§ EXTRACT PROVIDED
Before you use EMR Serverless Spark with DataWorks to synchronize, process, and monitor data quality, set up the required resources. This tutorial uses a user profile example in the China (Shanghai) region. Complete the following tasks to prepare the environment:
Prerequisites
Before you begin, make sure that you have activated DataWorks. If not yet activated, go to the DataWorks activation page. For details, see Purchase guide.
Create an EMR Serverless Spark workspace
This tutorial uses EMR Serverless Spark as the compute engine. If you already have a Spark workspace, skip this step. Otherwise, go to the E-MapReduce console, select Spark, and create a workspace with the following settings:
| Parameter | Value |
|---|---|
| Region | China (Shanghai) |
| Billing Method | Pay-as-you-go |
| Workspace Name | Enter a custom name |
| DLF as a Metadata Service | Select a Data Lake Formation (DLF) data catalog. To fully isolate metadata between EMR clusters, select different catalogs. |
| Workspace Base Path | Select an OSS bucket path to store job log files |
| Workspace Type | Professional Edition |
Professional Edition includes all Basic Edition features plus advanced capabilities and performance improvements. It is suited for large-scale extract, transform, and load (ETL) jobs. Basic Edition includes all basic features and provides powerful compute engines.
Create an OSS bucket
User information and website access logs are synchronized to an OSS bucket for data modeling and analysis. Create a dedicated bucket for this purpose.
Log on to the OSS console.
In the left-side navigation pane, click Buckets. On the Buckets page, click Create Bucket.
In the Create Bucket dialog box, configure the following parameters, then click Create. For more information about the parameters, see Create a bucket in the console.

§ RAW DATA
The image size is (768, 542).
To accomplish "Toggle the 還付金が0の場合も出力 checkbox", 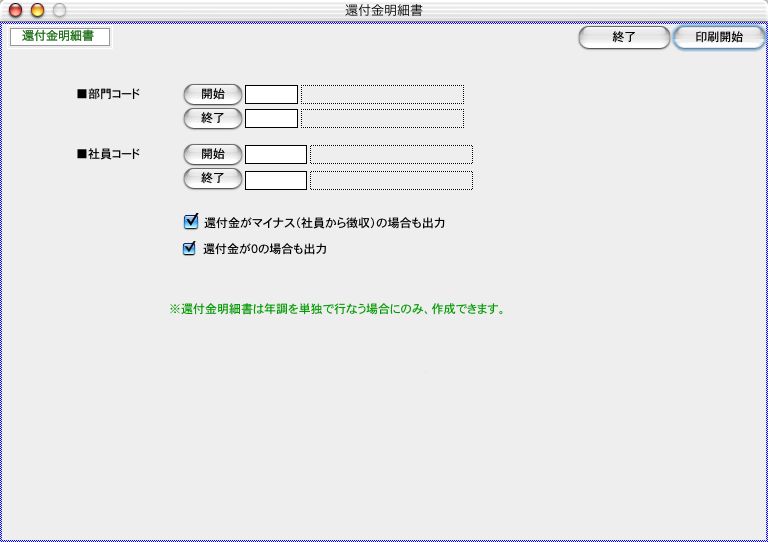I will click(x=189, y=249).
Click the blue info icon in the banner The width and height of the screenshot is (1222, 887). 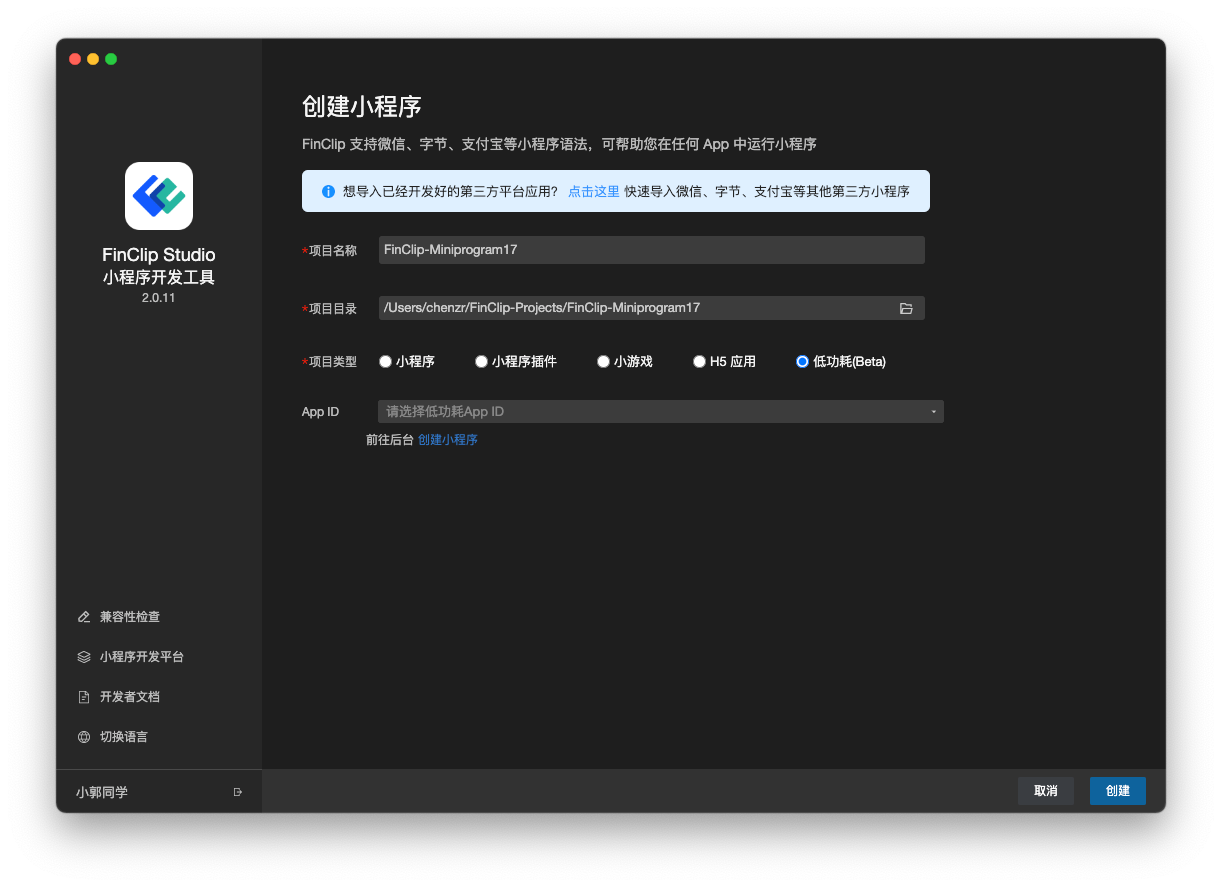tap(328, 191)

§ WRITTEN TASKS
1 – According to the tutorial on preparing the EMR Serverless Spark environment, which workspace type should be selected when creating the Spark workspace?
2 – Continue the tutorial on preparing the EMR Serverless Spark environment, starting right after its final sentence.

§ WRITTEN RESPONSES
1 – Professional Edition.

2 –
Parameter Value Bucket Name Enter a custom name Region China (Shanghai) HDFS Service Enable the HDFS service as prompted on the UI On the Buckets page, click the bucket name to go to the Files page.
Set up the DataWorks environment
After the EMR Serverless Spark workspace and OSS bucket are ready, create a DataWorks workspace, register the Spark cluster, and configure data sources.
In DataWorks, an EMR Serverless Spark workspace is registered as a cluster.
Create a DataWorks workspace
Log on to the DataWorks console.
In the left-side navigation pane, click Workspace Management to open the workspace list page.
Click Create Workspace. In the panel that appears, create a workspace in Standard Mode and enable Isolates The Development And Production Environments.
The data resources in this tutorial are in the China (Shanghai) region. Create the workspace in China (Shanghai) to avoid network connectivity issues when adding data sources from other regions. For a simpler setup, select No for the Isolate Development And Production Environments parameter.
Create a resource group
A resource group provides the compute resources for data synchronization and scheduling. Make sure the network connection between the resource group and the EMR Serverless Spark workspace is stable.
Purchase a serverless resource group
Log on to the DataWorks console. Switch to the target region. In the left-side navigation pane, click Resource Group to open the resource group list page.
Click Create Resource Group. On the purchase page, set Region And Zone to China (Shanghai) and specify a Resource Group Name. Configure the remaining parameters and complete the payment as prompted. For billing details, see Billing of serverless resource groups.
This tutorial uses a serverless resource group in the China (Shanghai) region. Serverless resource groups do not support cross-region operations.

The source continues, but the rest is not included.